** Information provided follows **

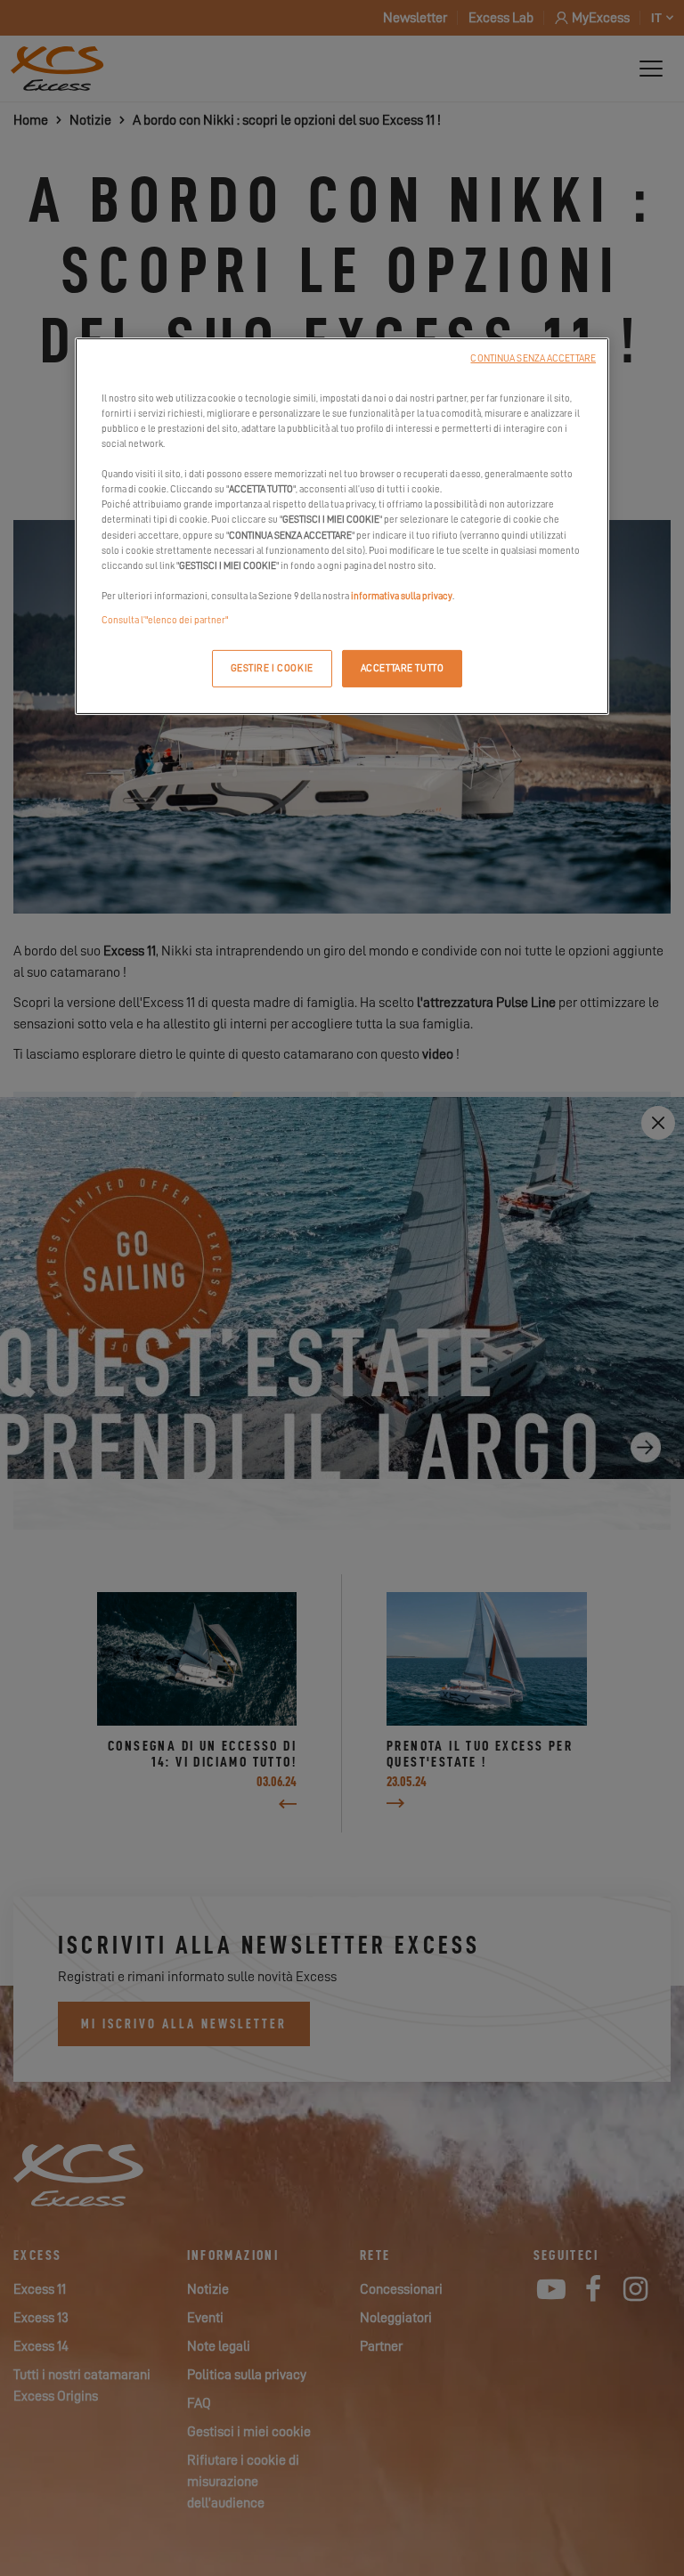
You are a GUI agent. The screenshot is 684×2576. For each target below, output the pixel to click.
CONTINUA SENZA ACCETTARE (533, 358)
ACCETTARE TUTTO (402, 668)
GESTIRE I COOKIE (272, 668)
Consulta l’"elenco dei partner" (165, 620)
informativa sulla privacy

** End of Information provided **

# Problem
Whenever a line in the data holds "ACCETTARE", copy that line.

# Answer section
CONTINUA SENZA ACCETTARE (533, 358)
ACCETTARE TUTTO (402, 668)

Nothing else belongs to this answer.